Physical simulations of heat-affected zone microstructures to compare weldability characteristics of additively manufactured and wrought 17-4 stainless steel

Abstract

Microstructure and behavior of parts fabricated via additive manufacturing (AM) usually differ from their conventionally manufactured counterparts. In an effort to further study such differences, this paper is concerned with comparing weldability characteristics of AM and wrought materials, for integration of replacement AM parts into legacy systems. A Gleeble 1500 was used to simulate the heat affected zone (HAZ) generated during fusion welding. Weldability of the as-built AM samples of 17-4 stainless steel (SS) was compared with that of wrought (Condition A) 17-4 SS samples. Furthermore, the AM samples were manufactured from 17-4 SS powders atomized in nitrogen gas and argon gas to evaluate whether differences in the initial powder feedstock would affect weldability. X-ray diffraction, optical microscopy, and electron backscattered diffraction (EBSD) were employed to characterize microstructures.

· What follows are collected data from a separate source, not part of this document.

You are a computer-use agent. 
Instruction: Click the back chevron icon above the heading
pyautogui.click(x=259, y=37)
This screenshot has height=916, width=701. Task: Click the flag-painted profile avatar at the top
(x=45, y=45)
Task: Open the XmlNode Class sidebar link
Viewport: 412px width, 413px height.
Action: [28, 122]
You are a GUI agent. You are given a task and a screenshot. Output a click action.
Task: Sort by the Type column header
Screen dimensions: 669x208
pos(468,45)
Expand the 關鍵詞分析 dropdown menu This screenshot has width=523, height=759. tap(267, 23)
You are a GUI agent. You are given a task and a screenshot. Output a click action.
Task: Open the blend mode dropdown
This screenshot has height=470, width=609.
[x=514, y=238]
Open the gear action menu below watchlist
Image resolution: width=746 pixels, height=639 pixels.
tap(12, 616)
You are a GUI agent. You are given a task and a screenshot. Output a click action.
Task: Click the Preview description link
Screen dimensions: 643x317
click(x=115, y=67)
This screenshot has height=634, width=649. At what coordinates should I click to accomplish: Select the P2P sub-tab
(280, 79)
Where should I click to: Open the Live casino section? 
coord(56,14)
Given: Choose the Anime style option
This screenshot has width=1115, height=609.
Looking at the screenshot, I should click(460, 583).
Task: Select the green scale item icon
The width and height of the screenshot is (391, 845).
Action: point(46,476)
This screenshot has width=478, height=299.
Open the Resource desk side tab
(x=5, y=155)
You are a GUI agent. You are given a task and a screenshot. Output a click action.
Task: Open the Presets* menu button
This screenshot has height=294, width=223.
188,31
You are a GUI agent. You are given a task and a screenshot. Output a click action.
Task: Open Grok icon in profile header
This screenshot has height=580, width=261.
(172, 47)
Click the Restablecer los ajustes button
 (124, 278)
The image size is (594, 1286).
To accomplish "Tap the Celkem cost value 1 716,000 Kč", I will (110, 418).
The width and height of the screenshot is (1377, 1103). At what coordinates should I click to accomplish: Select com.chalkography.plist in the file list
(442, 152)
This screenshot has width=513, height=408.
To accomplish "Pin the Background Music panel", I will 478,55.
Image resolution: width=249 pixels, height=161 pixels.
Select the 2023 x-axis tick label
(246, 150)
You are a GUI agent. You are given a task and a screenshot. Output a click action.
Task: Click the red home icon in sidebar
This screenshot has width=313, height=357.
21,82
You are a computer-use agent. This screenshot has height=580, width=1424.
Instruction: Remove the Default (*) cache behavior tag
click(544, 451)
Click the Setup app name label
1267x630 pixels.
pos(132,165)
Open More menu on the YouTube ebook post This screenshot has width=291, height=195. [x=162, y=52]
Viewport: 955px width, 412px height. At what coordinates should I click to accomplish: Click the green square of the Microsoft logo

Results show that both the wrought and the AM samples made with argon atomized powder after HAZ simulations contain large concentrations of undesirable delta-ferrite phase, which is known to deteriorate the toughness of the material. In contrast, the AM samples made with nitrogen atomized powder contain no delta-ferrite. The absence of delta-ferrite is a consequence of the additional nitrogen picked up during the atomization process. Nitrogen promotes the growth of austenite and suppresses delta-ferrite at high temperatures. These findings reveal that the nitrogen atomized 17-4 SS powder may be a better choice than the argon atomized 17–4 SS powder if the part is intended to be installed or repaired via welding.